Everything booted flawlessly and I was able to see all my zones :
# bin/lz
---------------------------------------------------------------------
NAME ID STATUS PATH HOSTNAME BRAND IP
---------------------------------------------------------------------
z_001 4 running /zone/z_001 pluto solaris8 excl
z_002 - installed /zone/z_002 ldap01 native shared
z_003 - installed /zone/z_003 openfor solaris9 shared
z_004 6 running /zone/z_004 gaspra native shared
z_005 5 running /zone/z_005 ibisprd native shared
z_006 7 running /zone/z_006 io native shared
z_007 1 running /zone/z_007 nis native shared
z_008 3 running /zone/z_008 callistoz native shared
z_009 2 running /zone/z_009 loginz native shared
z_010 - installed /zone/z_010 venus solaris8 shared
z_011 - installed /zone/z_011 adbs solaris9 shared
z_012 - installed /zone/z_012 auroraux native shared
z_013 8 running /zone/z_013 osiris native excl
z_014 - installed /zone/z_014 jira native shared
People love to complain. I see it all the time.

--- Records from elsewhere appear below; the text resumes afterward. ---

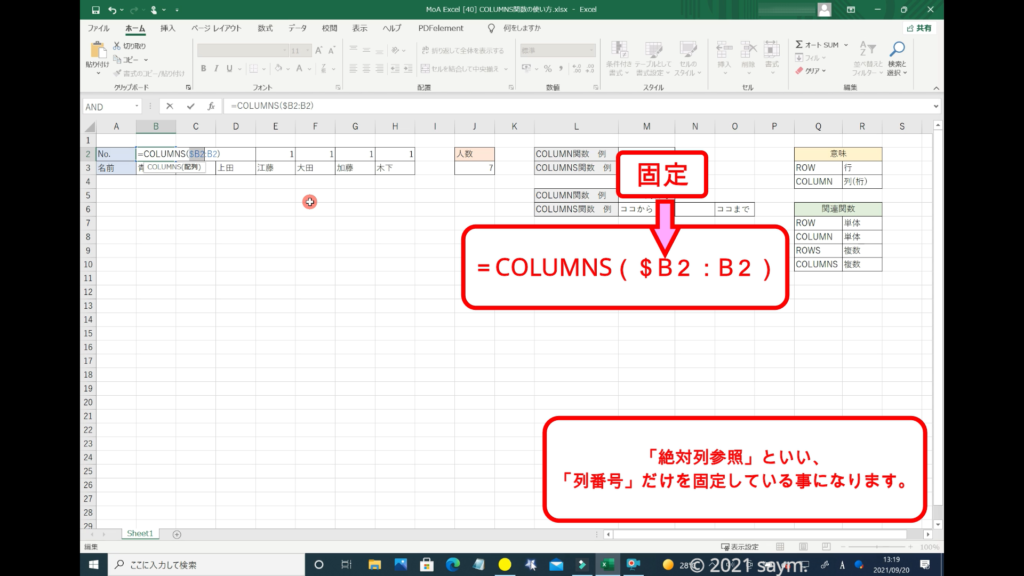Expand the formula bar with the chevron
1024x576 pixels.
click(x=936, y=106)
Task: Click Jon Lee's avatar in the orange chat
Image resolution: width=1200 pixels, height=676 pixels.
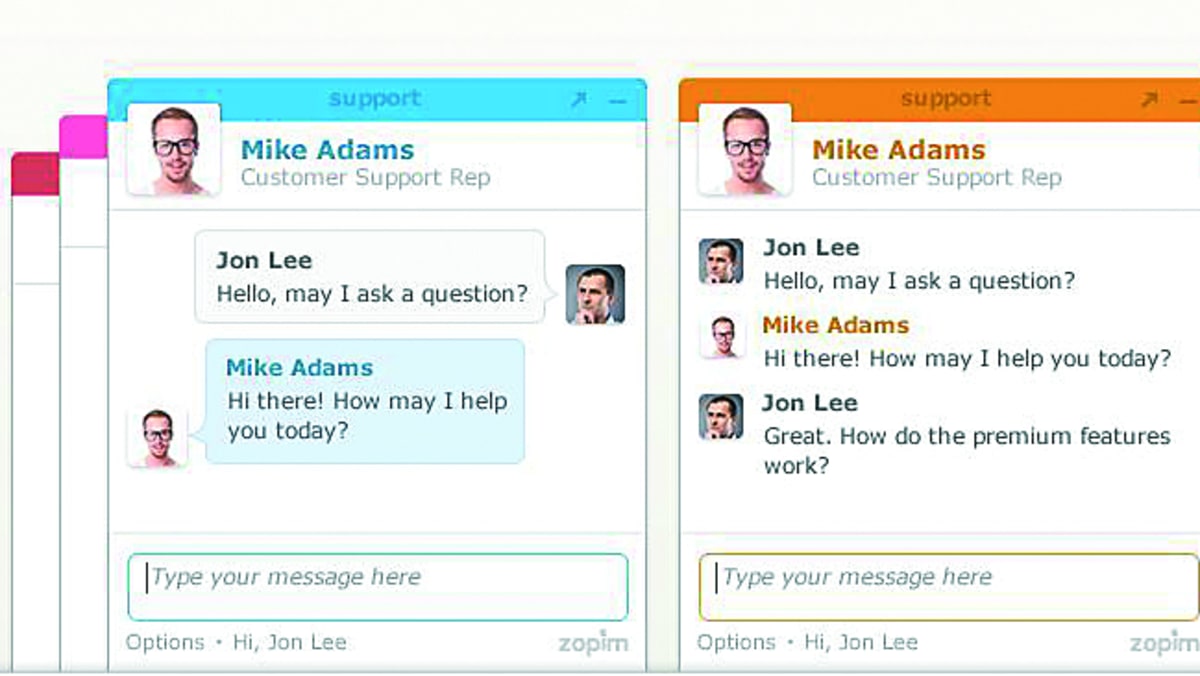Action: click(722, 258)
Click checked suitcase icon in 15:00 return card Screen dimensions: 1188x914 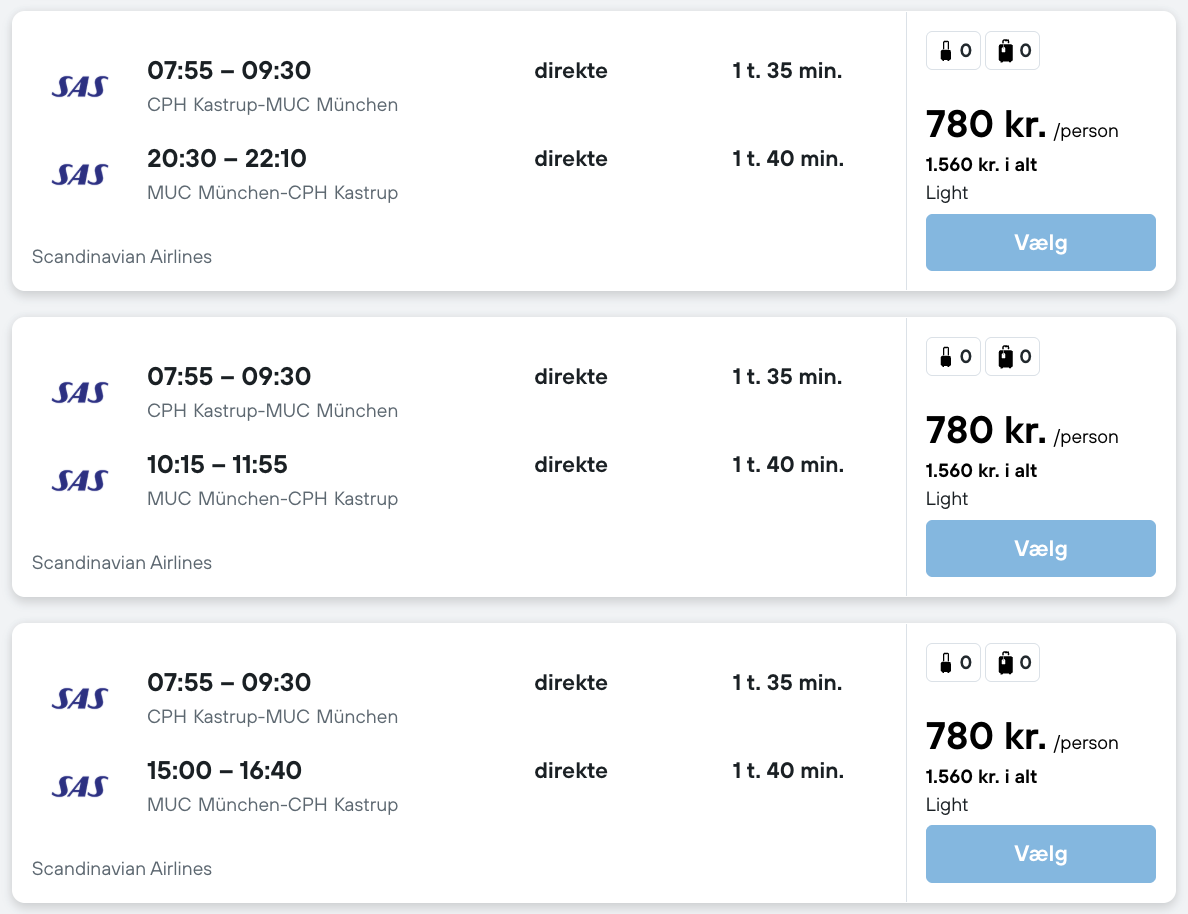[x=1006, y=662]
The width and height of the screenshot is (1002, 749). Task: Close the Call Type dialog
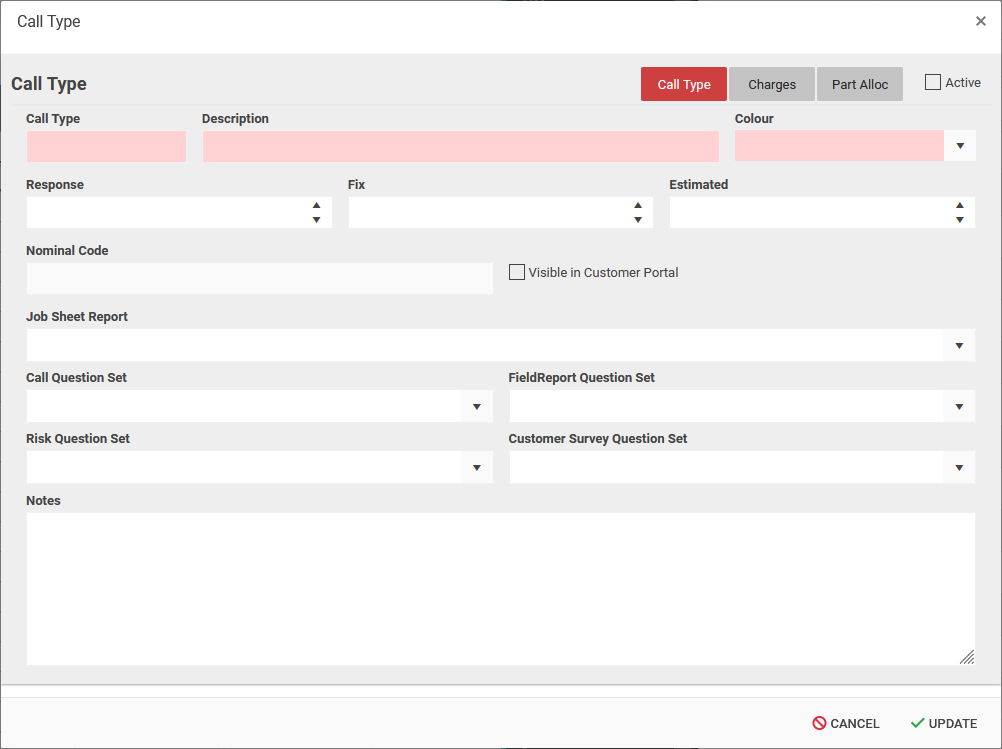(980, 21)
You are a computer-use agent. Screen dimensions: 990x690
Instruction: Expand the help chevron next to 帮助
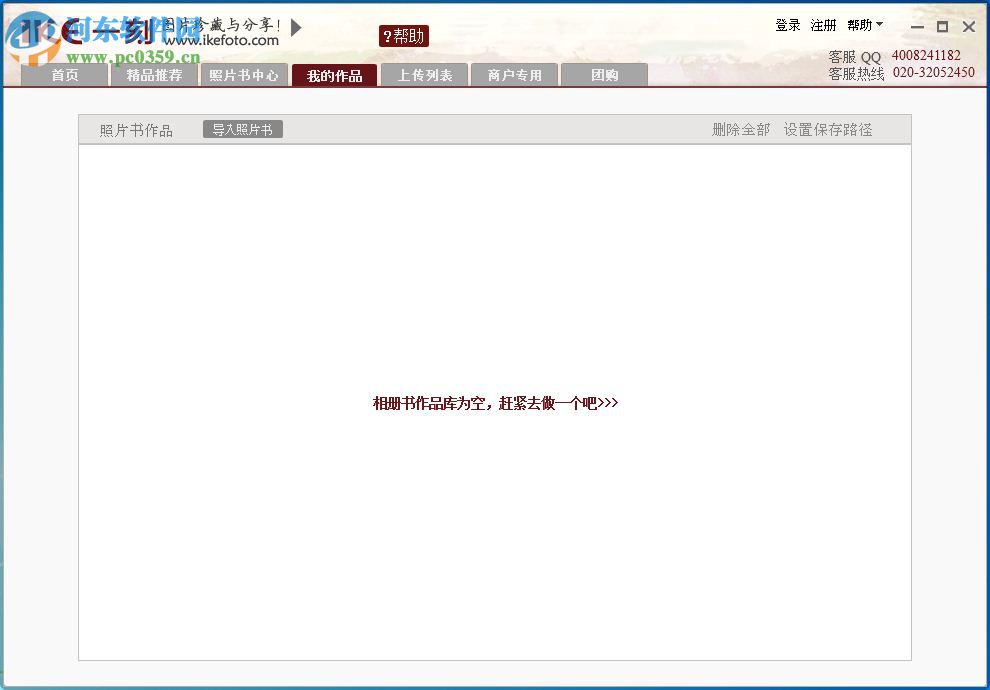click(x=881, y=25)
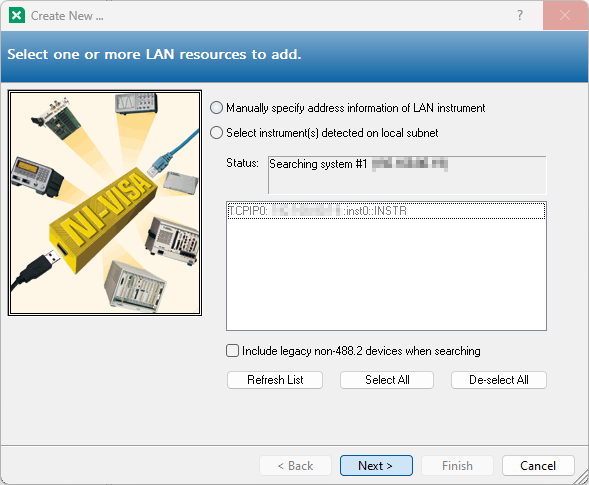This screenshot has width=589, height=485.
Task: Enable Include legacy non-488.2 devices checkbox
Action: pyautogui.click(x=233, y=351)
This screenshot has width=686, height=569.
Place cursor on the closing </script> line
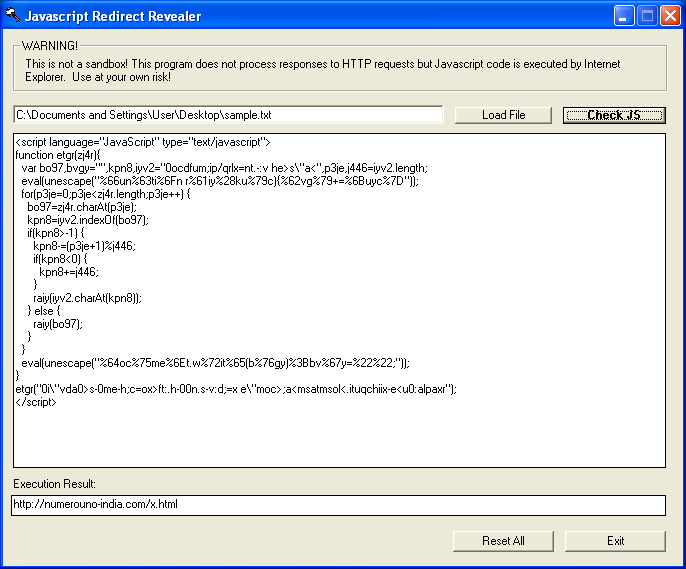(36, 402)
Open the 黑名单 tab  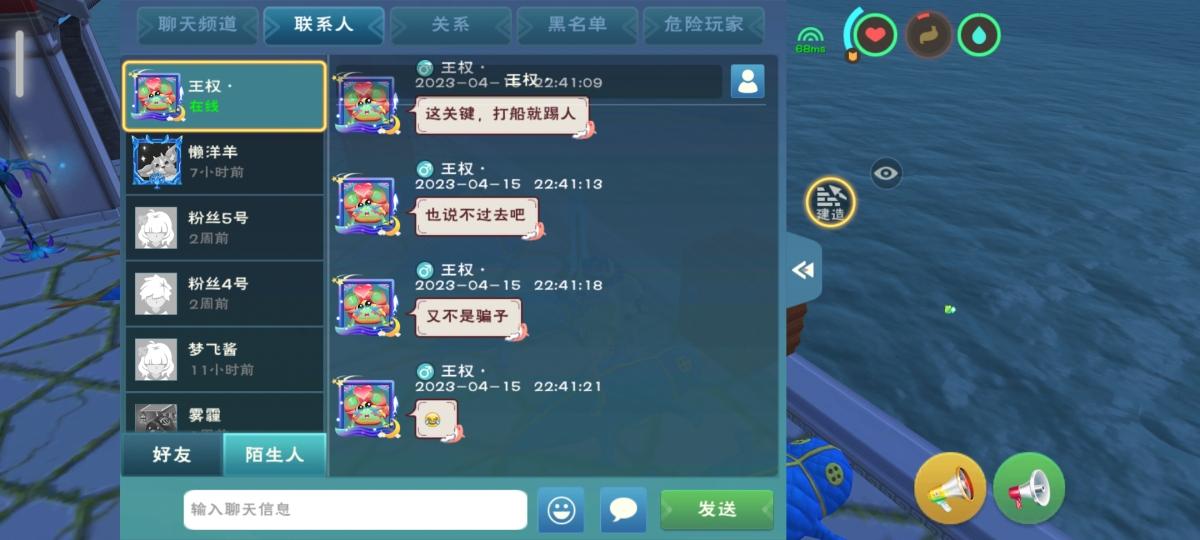[x=577, y=25]
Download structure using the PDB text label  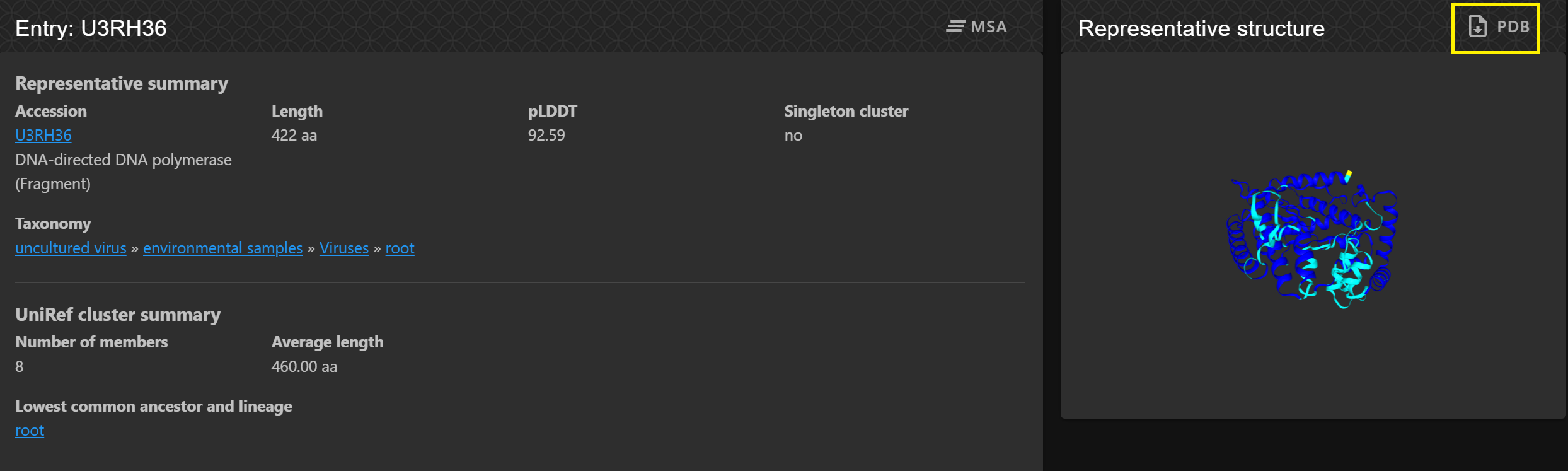(x=1513, y=27)
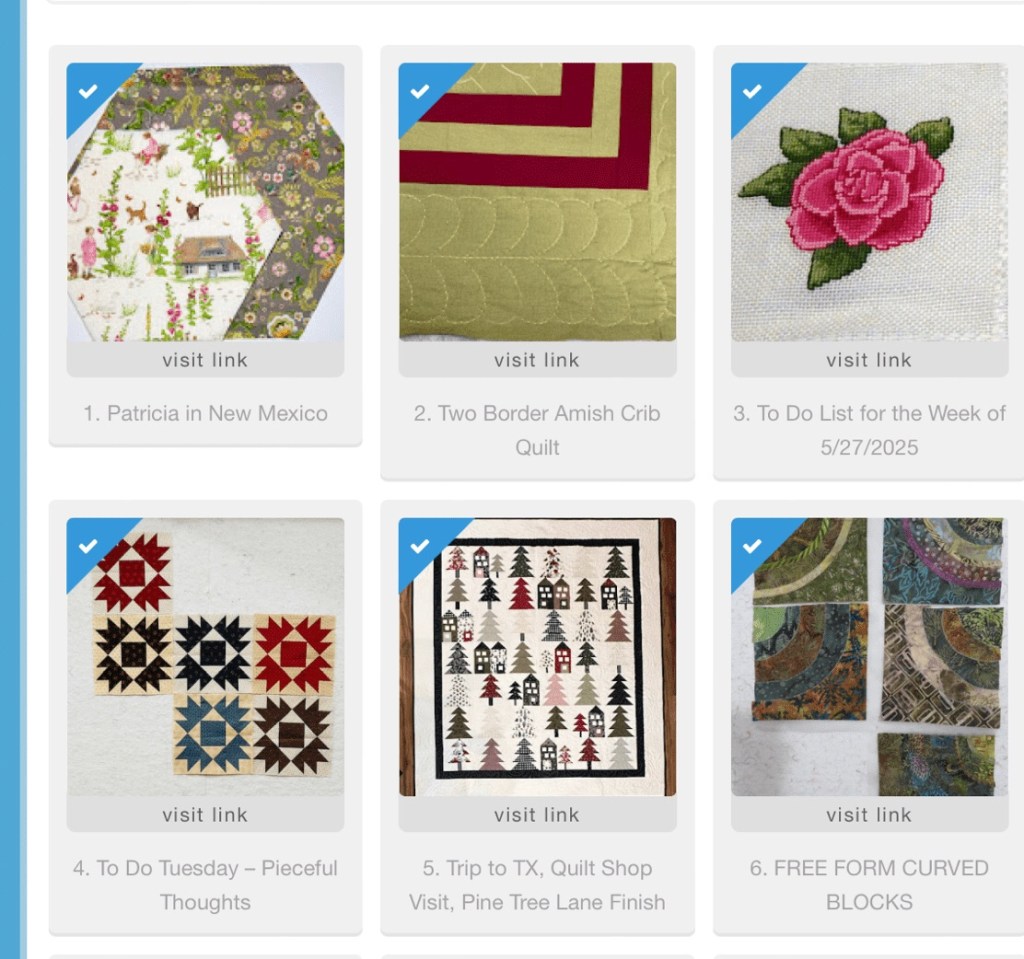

I downloaded this OS for free and I run it in production.
I have support and I am fine with paying for support contracts.
But someone somewhere needs to buy the ZFS guys some keg(s) of
whatever beer they want. Or maybe new Porsche Cayman S toys.
That would be gratitude as something more than just words.
Thank you.
--
Dennis Clarke
ps: the one funny thing is that I had to get a few things swapped
out and I guess that resets the system clock. It now reports :
# uptime
8:19pm up 3483 day(s), 19:07, 1 user, load average: 0.24, 0.21, 0.18
I don''t think that is accurate :-)